I made many attempts to talk with Schickel, including sending messages to his Facebook account, but he didn’t respond. I had a phone number for a William Swanson in a Chicago suburb with the same date of birth as the Swanson in the Henson case, but the man who answered maintained he wasn’t the Swanson I was looking for.

“I would hope now that they’re remorseful,” Leotha Price says of his brother-in-law’s killers. “Do I hate them? No. I don’t hate anybody. It’s a very strong word. You damage yourself spiritually if you hate someone. In that era, and with all the racism, was there really someone to blame?”

Jo Ann Henson’s older brother, Mark Henson, also says that the crime did not instill in him a resentment of whites. “My father was killed by white boys, but I had a cousin and a whole lot of friends killed by blacks. So how can you say, ‘I hate whites’? You can say it for an individual, but to say you hate them in general is crazy.”

He thinks his father’s killers might simply be afraid to own up to it. “I wouldn’t want nobody to know that I did that,” he says. “I mean, some people never forget. They’ll have vengeance in their heart until they get you. But revenge ain’t gonna do nothing but put you somewhere. It’s just gonna be a circle. Somebody has got to say, ‘Forget it.’

“It’s probably something they want to put behind them,” he continues. “If they still feel that way about blacks, then there’s nothing nobody can do about it. If they don’t still feel that way, they probably regret it, but they can’t take it back.”

He says it doesn’t bother him that neither of the adults who were charged went to prison. “They probably did their time in their head,” he says. “God could have punished them in their mind. Let God take care of it—that’s how I look at it. I don’t go to church, but I know there’s a consequence for everything.”

Though Jo Ann is much less forgiving of her father’s killers than her brother, she acknowledges some mixed feelings. “The 14-year-old [Swanson] could have been a decent boy and got caught up with the wrong crowd, and just went along with it,” she says. “You see it happen with black kids all the time.”

About Schickel, she says: “He was 17, so he was really a kid. If at 17 all this hate is in you, that was something you learned. Yeah, you’re responsible in a sense—but I blame all the grown-ups that was around you at that point. You didn’t start out knowing how to hate; they gave you the tools. And he could have went through his whole life feeling bad about it.
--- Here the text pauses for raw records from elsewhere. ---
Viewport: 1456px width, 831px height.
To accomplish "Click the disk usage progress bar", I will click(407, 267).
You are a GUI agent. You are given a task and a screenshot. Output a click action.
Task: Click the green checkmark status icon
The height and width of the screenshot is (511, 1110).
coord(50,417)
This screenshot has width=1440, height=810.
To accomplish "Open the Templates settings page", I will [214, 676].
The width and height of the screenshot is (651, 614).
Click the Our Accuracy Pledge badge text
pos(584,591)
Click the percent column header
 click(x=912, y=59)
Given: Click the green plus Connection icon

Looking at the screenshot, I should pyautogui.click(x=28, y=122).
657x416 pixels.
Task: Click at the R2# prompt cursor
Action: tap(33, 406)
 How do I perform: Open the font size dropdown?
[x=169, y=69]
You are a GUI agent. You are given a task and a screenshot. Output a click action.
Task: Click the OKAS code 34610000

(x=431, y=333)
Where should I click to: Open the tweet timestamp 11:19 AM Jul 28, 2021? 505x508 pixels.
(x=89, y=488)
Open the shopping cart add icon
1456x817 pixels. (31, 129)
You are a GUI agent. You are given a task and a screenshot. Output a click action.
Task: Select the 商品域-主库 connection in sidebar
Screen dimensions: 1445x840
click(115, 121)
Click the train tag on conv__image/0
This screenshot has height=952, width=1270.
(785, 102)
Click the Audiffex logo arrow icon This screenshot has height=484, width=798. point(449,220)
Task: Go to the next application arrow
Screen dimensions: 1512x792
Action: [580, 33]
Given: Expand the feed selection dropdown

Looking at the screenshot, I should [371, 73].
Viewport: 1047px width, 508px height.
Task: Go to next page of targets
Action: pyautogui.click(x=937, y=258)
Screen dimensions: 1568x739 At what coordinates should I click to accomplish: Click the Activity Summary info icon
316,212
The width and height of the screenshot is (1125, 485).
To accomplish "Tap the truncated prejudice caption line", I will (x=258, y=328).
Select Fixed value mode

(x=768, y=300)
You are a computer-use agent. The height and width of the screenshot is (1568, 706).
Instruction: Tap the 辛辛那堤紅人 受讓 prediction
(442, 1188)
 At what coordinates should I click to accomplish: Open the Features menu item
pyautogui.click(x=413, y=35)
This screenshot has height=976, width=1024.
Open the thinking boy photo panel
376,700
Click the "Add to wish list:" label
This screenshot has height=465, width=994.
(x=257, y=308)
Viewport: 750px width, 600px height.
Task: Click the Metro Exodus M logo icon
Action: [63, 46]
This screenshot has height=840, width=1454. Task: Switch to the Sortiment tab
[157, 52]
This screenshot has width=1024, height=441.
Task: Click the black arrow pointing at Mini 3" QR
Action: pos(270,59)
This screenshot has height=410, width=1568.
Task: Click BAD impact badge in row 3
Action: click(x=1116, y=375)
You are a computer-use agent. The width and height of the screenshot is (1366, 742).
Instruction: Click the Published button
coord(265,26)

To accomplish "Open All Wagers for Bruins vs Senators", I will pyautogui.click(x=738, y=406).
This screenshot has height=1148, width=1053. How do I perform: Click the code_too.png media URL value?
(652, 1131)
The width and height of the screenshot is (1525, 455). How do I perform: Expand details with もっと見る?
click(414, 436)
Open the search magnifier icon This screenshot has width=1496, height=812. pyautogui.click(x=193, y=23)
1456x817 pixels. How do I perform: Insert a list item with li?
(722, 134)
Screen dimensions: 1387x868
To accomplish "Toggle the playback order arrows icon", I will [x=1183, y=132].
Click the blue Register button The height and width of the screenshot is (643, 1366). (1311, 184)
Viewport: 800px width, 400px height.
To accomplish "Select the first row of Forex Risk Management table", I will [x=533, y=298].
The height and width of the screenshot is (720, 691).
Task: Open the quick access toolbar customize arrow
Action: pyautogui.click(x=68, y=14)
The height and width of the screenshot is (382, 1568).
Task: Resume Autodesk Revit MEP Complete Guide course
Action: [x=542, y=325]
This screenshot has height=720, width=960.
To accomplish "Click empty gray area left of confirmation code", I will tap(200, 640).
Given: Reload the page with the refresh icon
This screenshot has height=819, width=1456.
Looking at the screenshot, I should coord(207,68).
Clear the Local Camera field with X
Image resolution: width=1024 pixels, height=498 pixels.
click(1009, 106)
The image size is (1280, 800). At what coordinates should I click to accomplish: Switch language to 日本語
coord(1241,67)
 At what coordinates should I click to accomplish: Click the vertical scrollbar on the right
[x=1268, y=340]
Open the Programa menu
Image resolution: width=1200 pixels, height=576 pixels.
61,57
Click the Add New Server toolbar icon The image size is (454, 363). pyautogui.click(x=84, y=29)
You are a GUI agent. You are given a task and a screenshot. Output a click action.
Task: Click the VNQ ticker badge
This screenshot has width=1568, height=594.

That’s probably why he won’t talk about it—it’d be too painful.”

But she wishes he would discuss it, difficult or not. “When it all come down to it, he took a life,” she says. “And it was my father’s life. I would like to hear him say he was young, he wasn’t thinking, he made a mistake, and if he could do it over, that he would do it different. Maybe he wouldn’t have got a gun—maybe it would have been a fistfight or an argument. Maybe even nothing should have been said—just let everybody live their life. I would like to hear him say, ‘Sorry for the pain I caused your family.'”

Jena Cutie helped research this story.